Court Opinion

ID: 9539632
Source: CourtListenerOpinion
Date Created: 2023-08-07 16:07:19.997397+00
Date Added: 2024-06-11T14:59:04.859663
License: Public Domain

HARGRAVE, Justice,
dissenting.
I must respectfully dissent.
The majority determines that the privileged status of this publication is a question of law for the court’s resolution citing Cobb v. Okla. Pub. Co., 42 Okl. 314, 140 P. 1079 (1914). In so doing, the court has extracted the first syllabus of that case and disregarded the remaining considerations which led, in Cobb, to a determination that the truth and fairness of the article was properly submitted to a jury.
Cobb, supra, as well as the case before the court now, deals with reports of judicial proceedings where the publication is not a verbatim republication of the proceeding. In Cobb, a portion of the report was a verbatim extract of the Attorney General’s brief. The court makes the following observation about the remainder of the report.
“But as the article in question included not only the extract above, but included also a general and rather lengthy comment on alleged conditions existing on the east side of the state as to minor Indians being defrauded of their allotments, as well as some direct comment upon the particular proceedings against Judge T.S. Cobb, the issue arose as to whether the conditions imposed by statute had been violated, and out of such issue arose the questions whether the report was fair, ... These were issues of fact to be determined from the evidence by the jury.
‘Where the report is a verbatim account of what took place at the trial, and differs so little that no reasonable man could say that what was omitted could affect the minds of the jury, it is the duty of the court to pronounce the report privileged. But, if the question of the fairness of the report is capable of different conclusions, the question of privilege is for the jury.’ 18 Am. & Eng. (2d Ed.) *10311045, and authorities cited under note 7.” (emphasis added) 140 P. 1079,1081, 1082.
In Cobb, the court applied the privilege as a matter of law to the verbatim extract of the judicial proceeding, holding it privileged, but ruled that portion of the article which was termed comment created a jury question as to its fairness.
In the case at bar, the whole of the televised report was comment. None of it was a verbatim report of the transcript of the default. The report was, in its entirety, comment by the winning party and a news reporter summarizing the proceedings in court. Whether this summary was fair and true is, under Cobb, supra, a jury question.
There remains another factor which has become highly material through the advent of television broadcast journalism. Crit-tendon is a case dealing with a visually broadcast summary of a default judgment reported by a journalist and the successful litigant. It included lengthy comment by that party and allegations that the report contains an unsuccessful attempt to acquire an interview with the doctor. Those attempts were broadcast and there are allegations that these scenes were designed to make it appear the doctor was purposely avoiding the interview with “guilty motives”.
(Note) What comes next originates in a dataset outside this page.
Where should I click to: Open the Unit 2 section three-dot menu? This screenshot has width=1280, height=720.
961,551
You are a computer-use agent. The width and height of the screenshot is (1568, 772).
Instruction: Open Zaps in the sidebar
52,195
To deal correctly with this type of publication the court must consider the information conveyed by the video portion of the broadcast, or, if you will, the visual innuendo as well as the spoken word. Failure to do otherwise is to ignore the important distinction between television and other types of journalism.
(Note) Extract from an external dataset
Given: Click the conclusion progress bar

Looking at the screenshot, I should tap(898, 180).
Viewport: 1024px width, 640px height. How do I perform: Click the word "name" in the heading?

The visual aspect of this broadcast is an additional compelling reason that the fair and true aspect of this ease presents a question of fact for the jury.
Finally, from a common sense standpoint, fairness, just as reasonableness, is a question uniquely within the province of the jury. Only a jury of twelve good men and women can decide either of these issues if there is any question at all. Resolution of these issues has nothing to do with law. Only if the evidence raises no issue on the point should fairness be withdrawn from a jury.
DOOLIN, V.C.J., and LAVENDER, J., concur in the views expressed in this dissent.